Si le tiers dispose d'un intérêt digne de protection, celui-ci doit ensuite être mis en balance avec les intérêts publics ou privés qui s'opposeraient à ce droit de consultation. Lorsque les intérêts publics ou privés sont prépondérants, le tiers n'a alors aucun droit à avoir accès au dossier. En particulier, entre en considération dans cette pesée l'intérêt public au bon déroulement de l'instruction pénale (ATF 147 I 463 consid. 3.3.1; arrêts 1B_371/2020 du 16 août 2021 consid. 3.2.2; 1B_340/2017 du 16 novembre 2017 consid. 2.1; 1B_353/2015 du 22 avril 2016 consid. 4.3 et les références citées). L'accès au dossier peut être refusé de manière ponctuelle dans la mesure où des intérêts particuliers prépondérants à la préservation font obstacle à la consultation de certaines parties de la procédure (arrêt 1B_371/2020 du 16 août 2021 consid. 3.2.1 et les références citées). 
 
2.2.2. En application des art. 5 al. 3 Cst. et 3 al. 2 CPP, les autorités pénales se conforment notamment au principe de la bonne foi (let. a), à l'interdiction de l'abus de droit (let. b) et à la maxime voulant qu'un traitement équitable et le droit d'être entendu soient garantis à toutes les personnes touchées par la procédure (let. c). Du principe général de la bonne foi découle l'interdiction des comportements contradictoires, celle-ci concernant en particulier les autorités pénales (arrêts 7B_79/2023 du 27 février 2024 consid. 2.2.2; 7B_101/2023 12 février 2024 consid. 2.2.2 et l'arrêt cité). Le Tribunal fédéral contrôle librement le respect du principe de la bonne foi (ATF 147 IV 274 consid. 1.10.1; 144 IV 189 consid. 5.1; 138 I 49 consid. 8.3.1 et les références citées).  
 
2.3. Il n'est pas litigieux qu'au stade du prononcé de l'arrêt attaqué, la recourante ne disposait pas du statut de partie (art. 104 CPP) ni de participant intéressé par un acte de procédure (art. 105 al. 1 let. f CPP), mais de tiers. Le Ministère public et la cour cantonale ont donc examiné sa demande d'accès au dossier à la lumière de l'art. 101 al. 3 CPP, dont l'application n'est en soi pas contestée. Il n'est pas non plus litigieux que la recourante dispose d'un intérêt privé à la consultation du dossier pénal en raison des procédures civiles initiées à son endroit par les parties plaignantes (cf. arrêts 1B_371/2020 du 16 août 2021 consid. 3.4; 1B_74/2020 du 5 août 2020 consid. 2.5 rendu dans la même cause et les références citées). Cet intérêt est de toute évidence concret et actuel, la justice civile ayant clôturé les échanges d'écritures (cf. p. 18 de l'arrêt attaqué). Sous réserve d'un intérêt privé ou public prépondérant, la recourante a donc en principe le droit de consulter le dossier de la procédure pénale (cf. consid. 2.2.1 supra).  
 
2.4. La cour cantonale a toutefois considéré que l'intérêt public au bon déroulement de l'enquête restait prépondérant à ce stade de la procédure pénale et que la recourante ne pouvait donc pas accéder au dossier.  
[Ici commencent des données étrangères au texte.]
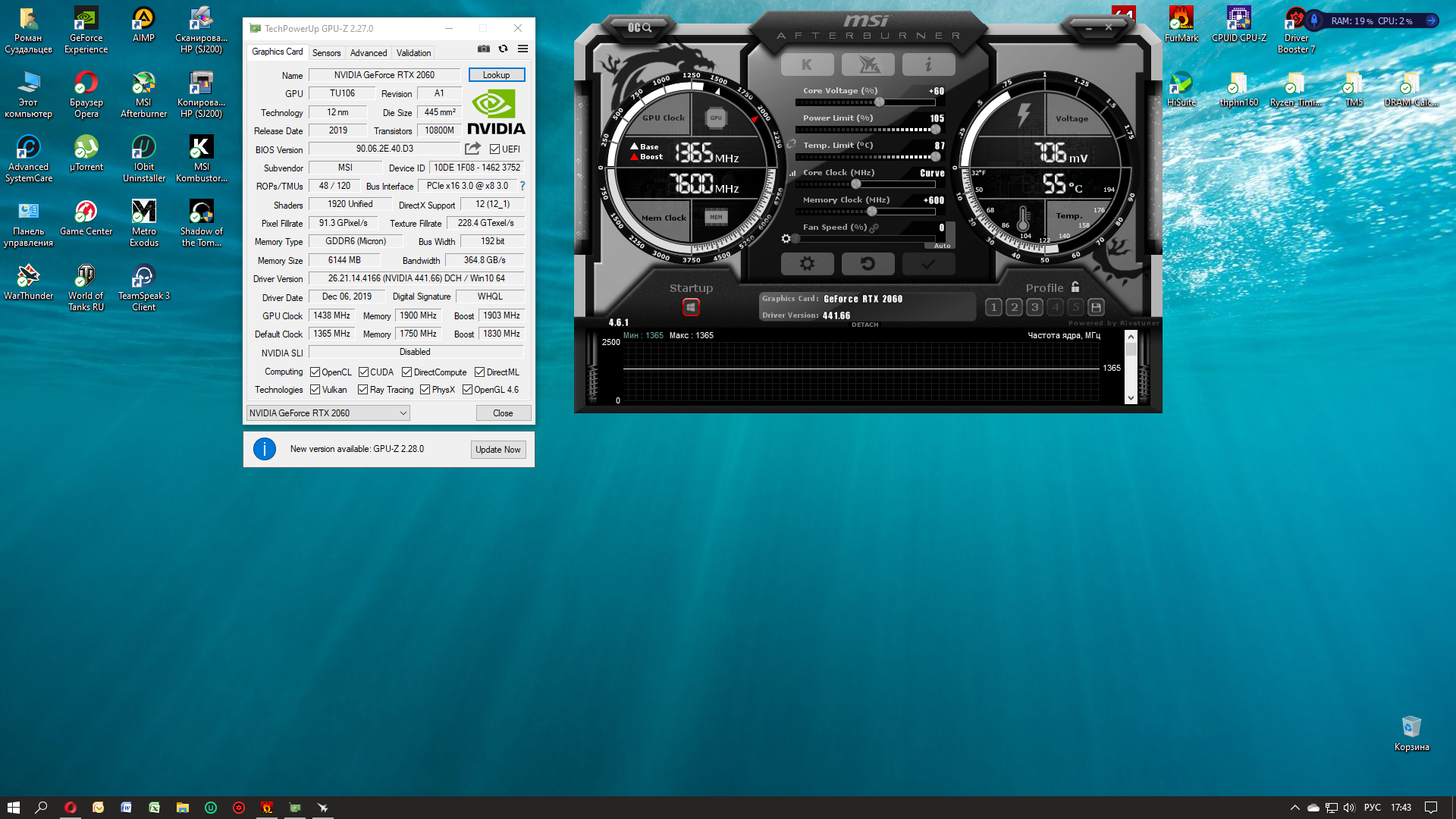
Task: Toggle the Ray Tracing checkbox
Action: (x=363, y=390)
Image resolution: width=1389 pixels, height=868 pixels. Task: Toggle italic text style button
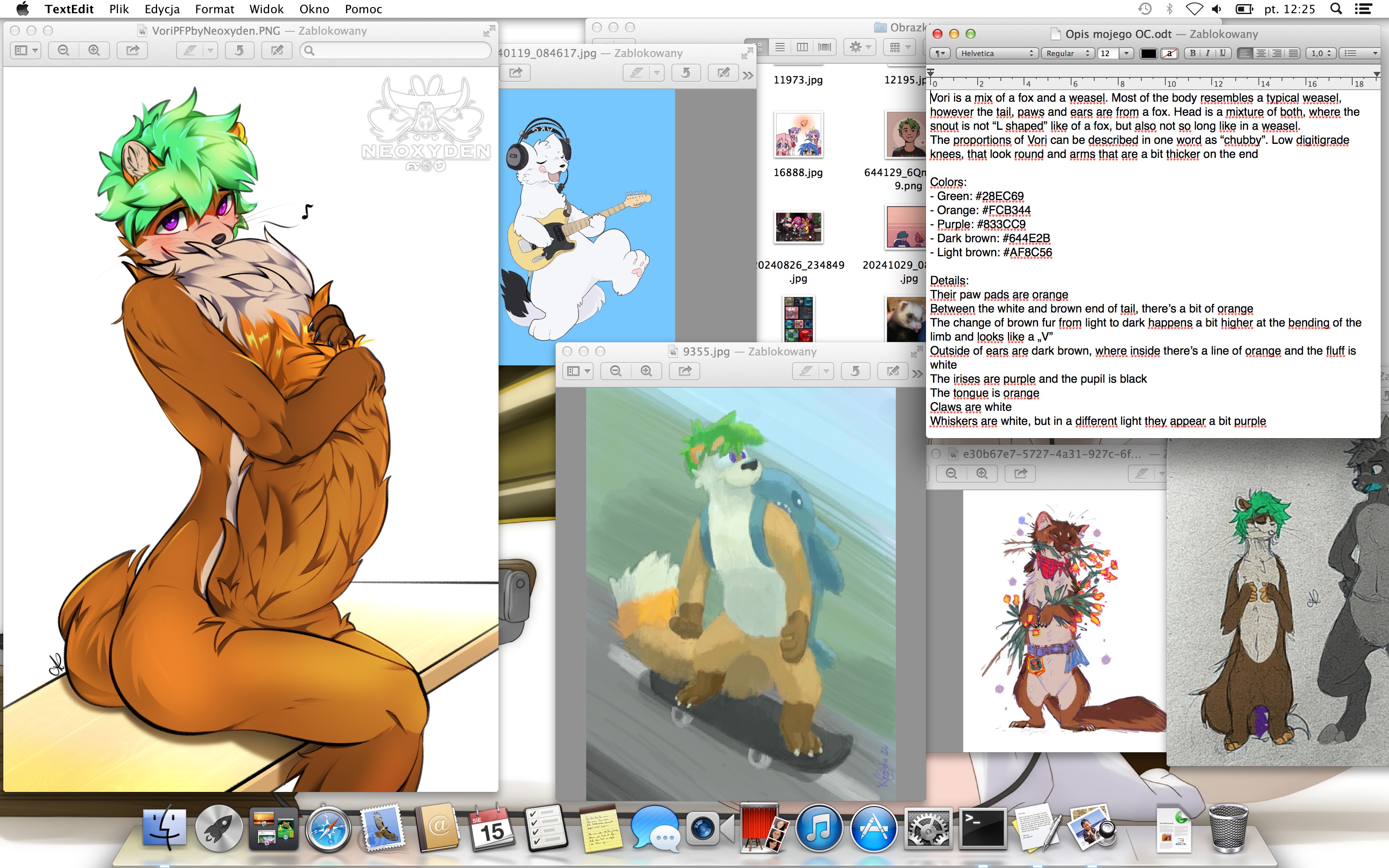(x=1208, y=53)
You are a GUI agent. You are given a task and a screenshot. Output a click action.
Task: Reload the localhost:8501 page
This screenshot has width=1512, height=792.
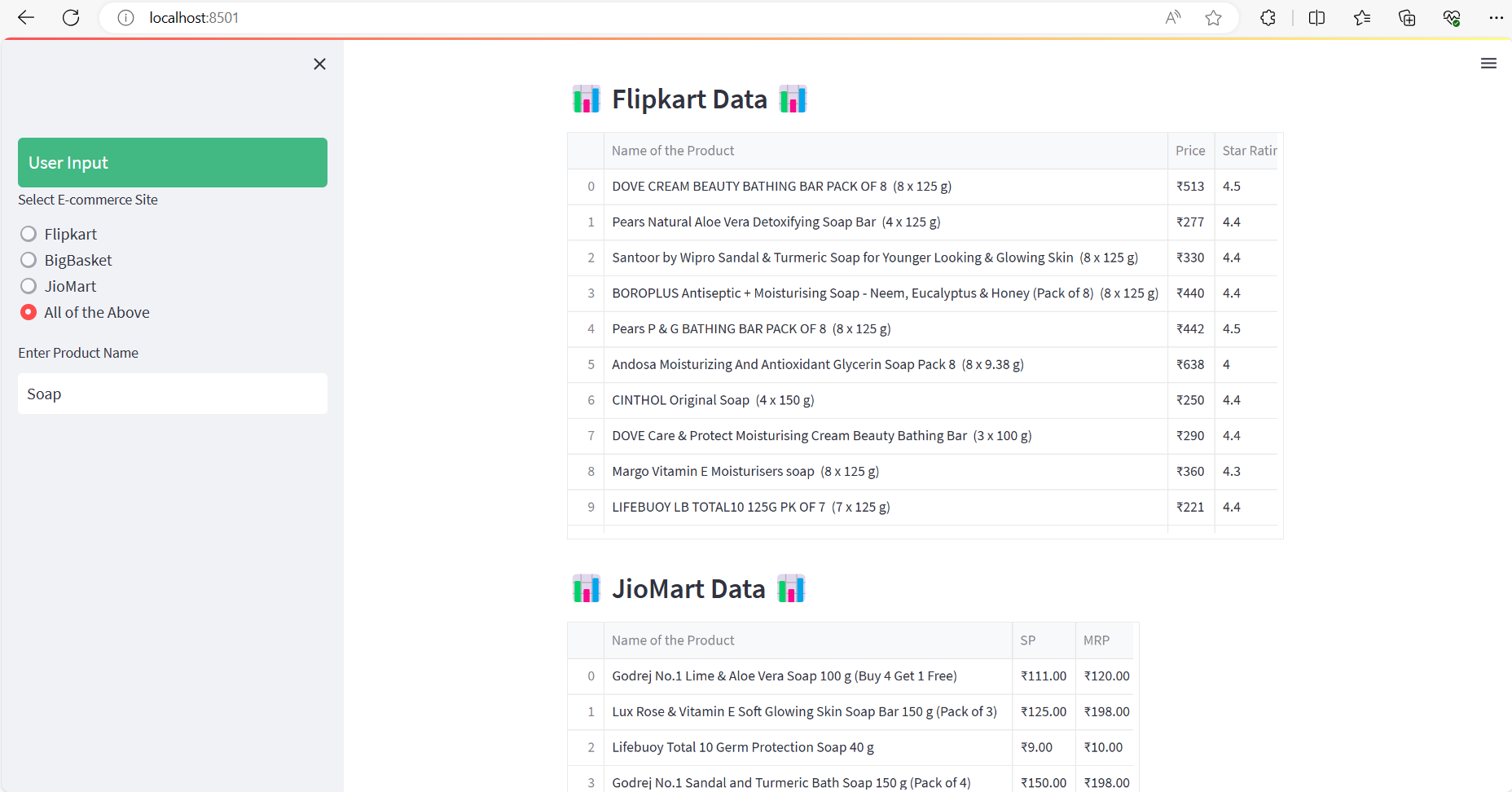point(71,17)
Renvoyant à la motivation de son arrêt rendu le 29 octobre 2020, par lequel elle avait rejeté une précédente demande de la recourante visant l'accès au dossier, la cour cantonale a commencé par rappeler qu'il existait un risque de collusion concret tant au sein de la recourante qu'entre elle et G.________. Les éléments que le Ministère public avait recueillis laissaient supposer qu'un ou des membres du bureau G.________ en Russie, dépendant de la recourante, auraient pu participer aux événements ayant conduit à la disparition des marchandises financées par les plaignantes. G.________ avait remis le 20 février 2020 des documents relatifs à ses échanges avec le bureau de la société en Russie ainsi qu'avec la recourante mais avait demandé leur mise sous scellés, procédure qui était toujours pendante; cette documentation était susceptible de contenir des éléments qui pourraient justifier que certains employés de G.________ ou de la recourante soient entendus. A ce stade de la procédure, le risque que la recourante transmette des informations à des personnes potentiellement impliquées demeurait concret et l'intérêt public au bon déroulement de l'enquête était prépondérant à son intérêt privé. Aucune des mesures proposées ne permettait de limiter efficacement le risque de collusion dès lors que l'ampleur et le cercle des personnes impliquées ne semblaient pas connus. Le Ministère public avait d'ailleurs expressément indiqué qu'il n'avait pas renoncé à réentendre I.________. Enfin, G.________, qui avait le même conseil juridique que la recourante, s'était partiellement vu refuser l'accès au dossier pénal; or, la première nommée ne pouvait pas accéder par l'intermédiaire de cette dernière et de leur conseil commun à des informations qui lui étaient pour l'instant refusées (cf. pp. 16-17 de l'arrêt attaqué). 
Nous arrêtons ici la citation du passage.